Ouch, damn trees! I'm glad you're feeling better and be safe!


----------



## Rookie09 (Sep 5, 2012)

Nanny's Knob? haha isn't that a green run? I've been to welch a lot so I know the area pretty well which is cool. The one thing that's the same on all the runs though is there are trees on the edge. Can't do much about that lol. Glad you're alright. Now you have a fun story to tell


----------



## mitch19 (Jul 27, 2011)

Exactly why I also wear a helmet :thumbsup:



Rookie09 said:


> Nanny's Knob? haha isn't that a green run? I've been to welch a lot so I know the area pretty well which is cool. The one thing that's the same on all the runs though is there are trees on the edge. Can't do much about that lol. Glad you're alright. Now you have a fun story to tell


I've hurt myself more on green runs then black runs, it hurts more landing on flat ground


----------



## Bullboy145 (Feb 11, 2013)

Rookie09 said:


> Nanny's Knob? haha isn't that a green run? I've been to welch a lot so I know the area pretty well which is cool. The one thing that's the same on all the runs though is there are trees on the edge. Can't do much about that lol. Glad you're alright. Now you have a fun story to tell


Well that run is often very icy. Ice on your first year out is a scary thing.


----------



## killclimbz (Aug 10, 2007)

So it sounds like you bonked then bonked a tree? Is that correct? 

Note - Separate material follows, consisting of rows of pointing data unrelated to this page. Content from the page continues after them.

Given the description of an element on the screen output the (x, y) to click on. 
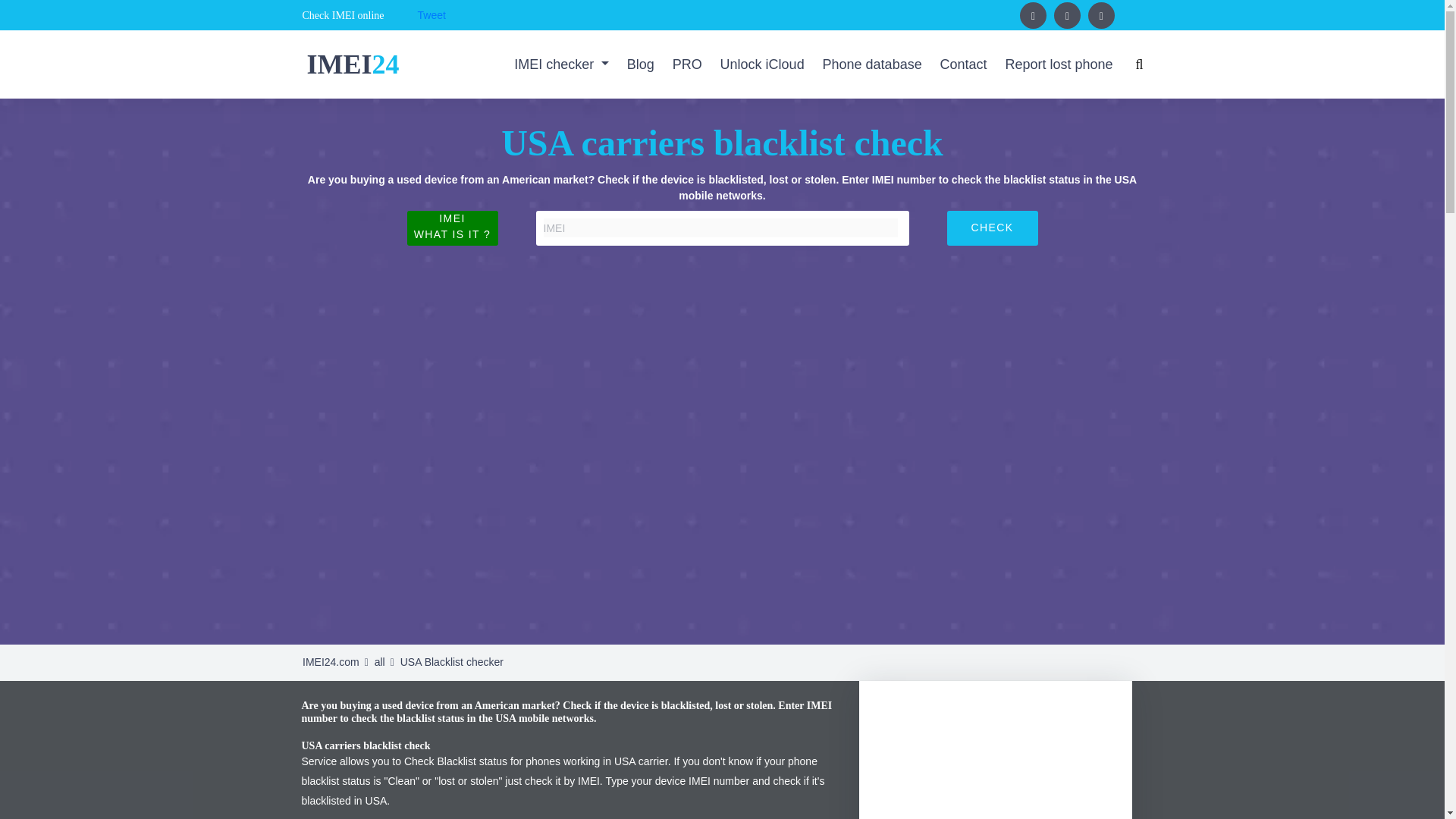
Tweet (431, 15)
IMEI24 (349, 63)
IMEI checker (560, 63)
Given the description of an element on the screen output the (x, y) to click on. 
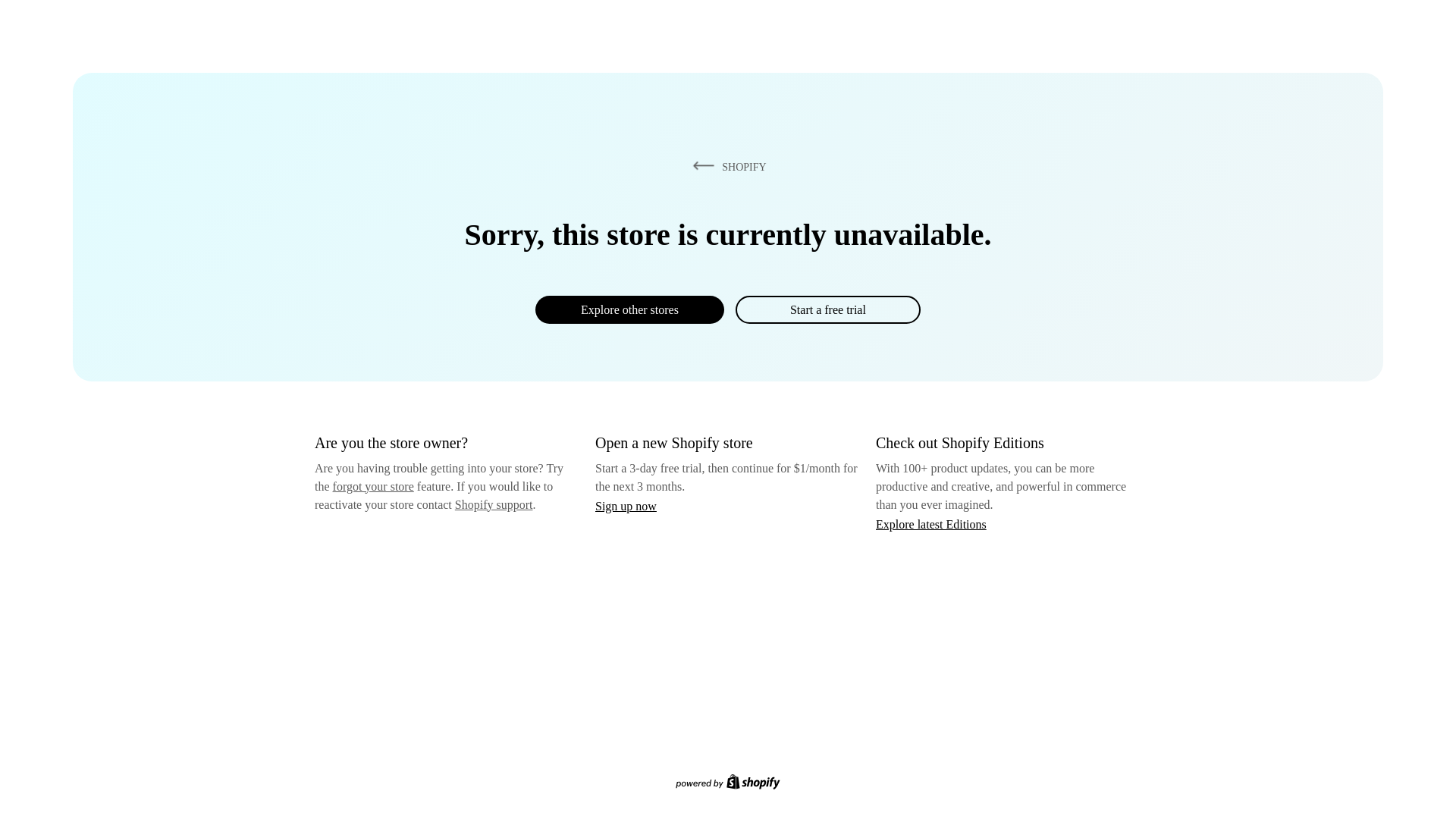
Shopify support (493, 504)
forgot your store (373, 486)
SHOPIFY (726, 166)
Explore latest Editions (931, 523)
Start a free trial (827, 309)
Explore other stores (629, 309)
Sign up now (625, 505)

Stay hydrated and keep your calorie intake up while you are snowboarding folks. Avoid bonking so you don't bonk something...


----------



## Bullboy145 (Feb 11, 2013)

killclimbz said:


> So it sounds like you bonked then bonked a tree? Is that correct?
> 
> Stay hydrated and keep your calorie intake up while you are snowboarding folks. Avoid bonking so you don't bonk something...


Bonking as in feeling tired? If that's the case, then yes.


----------



## killclimbz (Aug 10, 2007)

Sounds like you were more than just tired. A "groggy" reply would indicate to me you weren't quite all there. That is already at a point where you need to take care of things. Hitting a tree doesn't help the situation.


----------



## Bullboy145 (Feb 11, 2013)

Problem is, I don't remember anything after sitting down at the end of the hill. So I don't know if I was all there or not.


----------



## East§ide (Mar 14, 2011)

i would say not remembering would be your first clue that you werent all there lol


----------



## wrathfuldeity (Oct 5, 2007)

So how did you shed your pants:dizzy::dunno:
LOL LOL LOL


----------



## Optikal_Illuzion (Sep 14, 2012)

Glad you're alive and recovering. Sounds like you might have been very dehydrated if you replied with a groggy yes. Dehydration impairs brain function... water often and daily! We are just big bags of water!


----------